Recomenda ao Governo Regional dos Açores a proteção e reconversão do património da SINAGA
Após o declínio da economia da laranja, surge, como alternativa nos Açores, a cultura da batata-doce, com o propósito de produzir-se álcool. Em 1886, foi inaugurada a «Fábrica de Destilação de Álcool de Santa Clara». Já no início do século xx, a produção de álcool nos Açores foi alvo de medidas restritivas, razão pela qual, em 1902, foi constituída a União das Fábricas Açorianas do Álcool.

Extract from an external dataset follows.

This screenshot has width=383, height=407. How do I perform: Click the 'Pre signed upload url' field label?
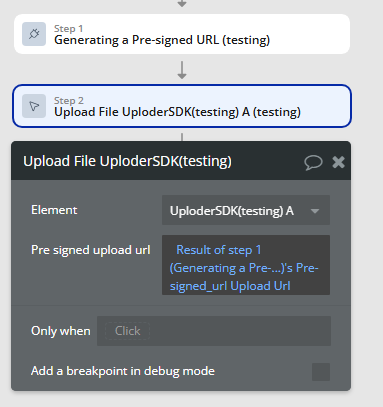pyautogui.click(x=91, y=250)
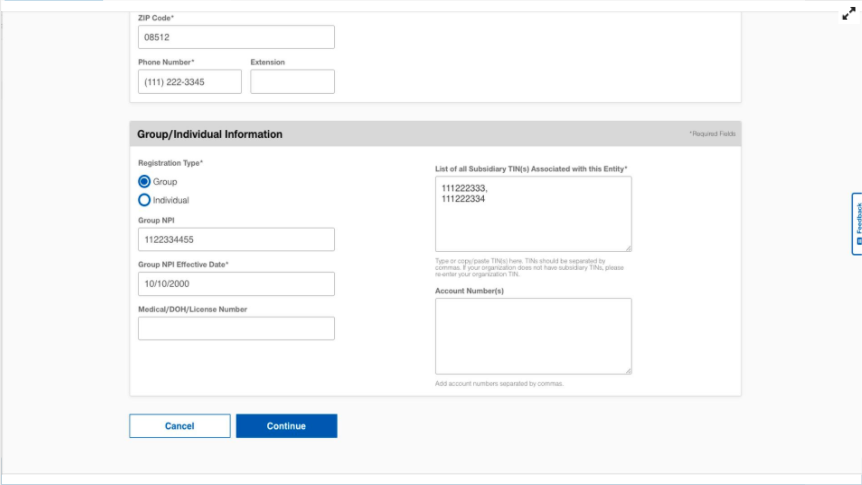
Task: Grab the Subsidiary TIN textarea resize handle
Action: [x=628, y=248]
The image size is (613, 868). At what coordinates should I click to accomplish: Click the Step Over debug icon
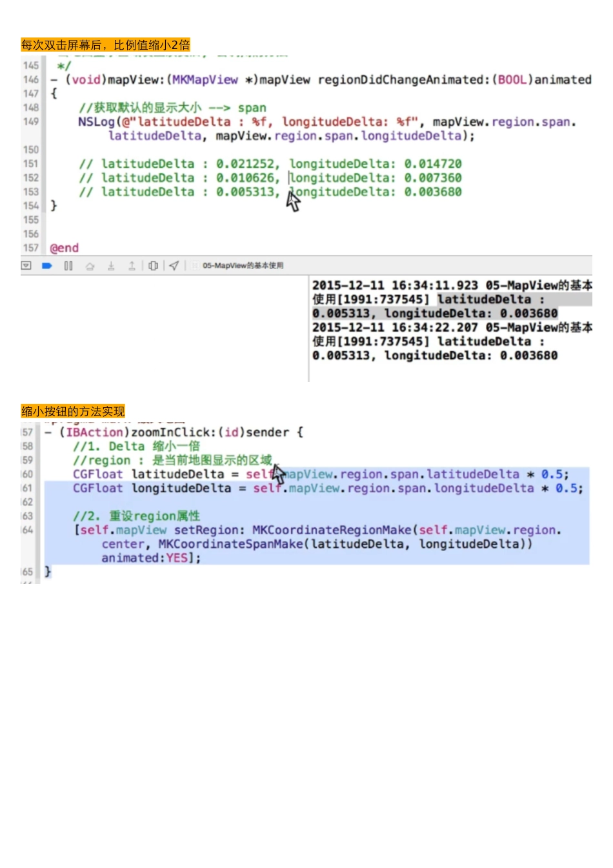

Em 1906, surge a «Fábrica do Açúcar», com o propósito de converter a beterraba sacarina. Instalada na antiga unidade de produção de álcool de Santa Clara, a «Fábrica de Açúcar de Santa Clara» seria adquirida pela SINAGA - Sociedade de Indústrias Agrícolas Açorianas, S. A. R. L., adiante designada por SINAGA, em 1969, com a modernização do processo produtivo e consequente aumento de produção de açúcar. Por sua vez, a SINAGA foi constituída em meados de 1968, cujo objeto social visava, essencialmente, a prática de atividades relacionadas com o setor primário, nomeadamente a indústria agrícola, sem prejuízo das demais com carácter subsidiário que dela dependiam e estavam, naturalmente, interligadas.
Todavia, o impacto da crise económica de 2008 teve fortes repercussões no setor, tendo, numa primeira fase, o Governo Regional adquirido parte do capital social da empresa, que culminou, em meados de 2017, na aquisição total desse capital social.

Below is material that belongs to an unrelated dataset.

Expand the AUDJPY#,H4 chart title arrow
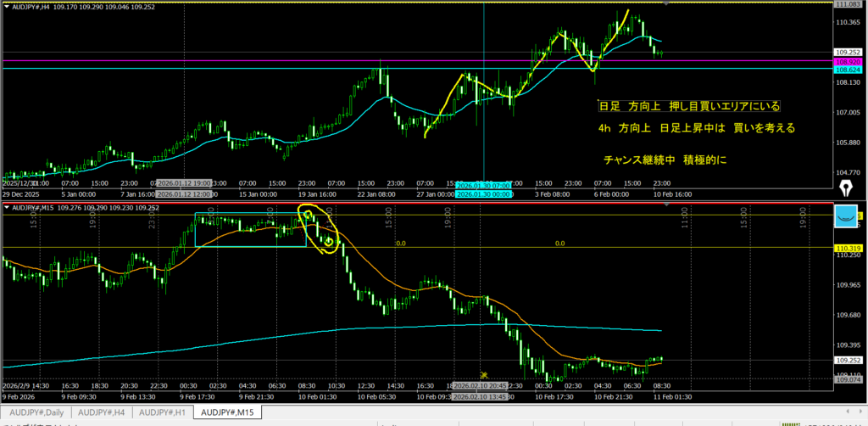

Assim, face às dificuldades económico-financeiras demonstradas, o Decreto Legislativo Regional 30/2021/A, de 19 de outubro, regulou a extinção da SINAGA. Pode, por isso, dizer-se que a extinta SINAGA representa mais de meio século de história do ideário dos açorianos e, em especial, dos micaelenses, fruto do impacto económico que teve, diretamente e indiretamente, na vida de todos, imprimindo a sua marca e assinalando um ciclo económico de história presente na memória de todos. Todavia, se olharmos para o passado, há que considerar que a SINAGA, ao longo da sua existência, foi adquirindo património propriedade de outras empresas de maior antiguidade, como é o caso da originária «Fábrica de Destilação de Álcool de Santa Clara», ou atualmente conhecida como «Fábrica do Açúcar», localizada na freguesia de Santa Clara, no concelho de Ponta Delgada, cuja construção remonta a 1886, ou ainda a «Fábrica do Álcool», no concelho da Lagoa, cuja edificação data de 1882.

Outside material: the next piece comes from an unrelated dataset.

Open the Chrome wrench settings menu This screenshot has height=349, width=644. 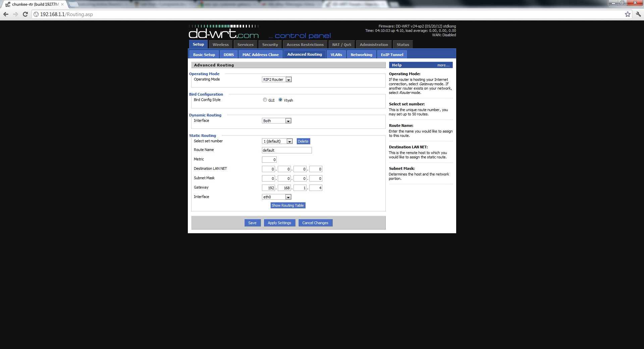[638, 14]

Consequentemente, o Decreto Legislativo Regional 30/2021/A, de 19 de outubro, definiu, nos seus artigos 2.º e 3.º, os termos da transmissão do património para a Região Autónoma dos Açores, na qualidade de maior acionista, através da Secretaria Regional das Finanças, Planeamento e Administração Pública. Para o efeito, o património encontra-se, agora, na esfera jurídica da Região e urge a adoção de medidas de gestão orientadas para a concordância entre a proteção da identidade histórica do património e a rentabilidade e utilidade do mesmo, sem castigar a personalidade do conjunto edificado.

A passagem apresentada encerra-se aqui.